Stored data

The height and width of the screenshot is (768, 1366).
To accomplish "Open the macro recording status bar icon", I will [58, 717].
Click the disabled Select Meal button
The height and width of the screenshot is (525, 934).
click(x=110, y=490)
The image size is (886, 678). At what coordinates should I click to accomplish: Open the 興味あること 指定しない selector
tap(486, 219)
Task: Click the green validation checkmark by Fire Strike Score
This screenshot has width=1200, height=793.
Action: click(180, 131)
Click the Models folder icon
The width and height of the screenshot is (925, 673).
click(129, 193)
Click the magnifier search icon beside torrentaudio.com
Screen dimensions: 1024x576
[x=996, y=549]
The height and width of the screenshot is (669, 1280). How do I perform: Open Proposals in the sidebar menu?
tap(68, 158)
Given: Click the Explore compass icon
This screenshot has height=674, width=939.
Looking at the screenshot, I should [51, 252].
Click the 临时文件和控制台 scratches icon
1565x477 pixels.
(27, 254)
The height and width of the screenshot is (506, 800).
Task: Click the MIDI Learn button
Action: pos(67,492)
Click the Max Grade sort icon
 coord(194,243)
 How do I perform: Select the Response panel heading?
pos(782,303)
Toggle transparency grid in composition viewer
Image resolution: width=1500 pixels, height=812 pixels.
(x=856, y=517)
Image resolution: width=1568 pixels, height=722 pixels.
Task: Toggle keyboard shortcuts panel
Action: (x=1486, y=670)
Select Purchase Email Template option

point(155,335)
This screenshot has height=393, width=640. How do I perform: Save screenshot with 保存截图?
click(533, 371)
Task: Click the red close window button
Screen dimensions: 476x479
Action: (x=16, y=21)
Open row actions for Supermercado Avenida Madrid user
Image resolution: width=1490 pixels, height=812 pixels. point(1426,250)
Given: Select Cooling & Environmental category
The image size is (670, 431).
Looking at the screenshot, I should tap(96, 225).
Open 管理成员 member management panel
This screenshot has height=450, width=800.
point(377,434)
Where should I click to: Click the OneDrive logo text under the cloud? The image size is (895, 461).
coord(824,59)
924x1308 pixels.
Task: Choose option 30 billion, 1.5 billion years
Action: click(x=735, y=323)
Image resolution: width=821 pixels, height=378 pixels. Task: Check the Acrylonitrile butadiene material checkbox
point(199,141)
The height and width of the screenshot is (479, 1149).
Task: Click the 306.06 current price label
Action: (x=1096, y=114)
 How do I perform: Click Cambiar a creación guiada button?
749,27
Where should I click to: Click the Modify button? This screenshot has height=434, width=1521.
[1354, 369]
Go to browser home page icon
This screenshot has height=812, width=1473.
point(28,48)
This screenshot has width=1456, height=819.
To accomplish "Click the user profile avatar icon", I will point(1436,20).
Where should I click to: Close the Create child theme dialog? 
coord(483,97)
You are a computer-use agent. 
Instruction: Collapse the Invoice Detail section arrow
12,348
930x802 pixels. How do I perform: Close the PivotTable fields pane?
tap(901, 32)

PROBLEM. Search the records for the word "Given" and copy out every line that holds it.

EXPECTED ANSWER.
Given: Click the Explore compass icon
Given: Select Cooling & Environmental category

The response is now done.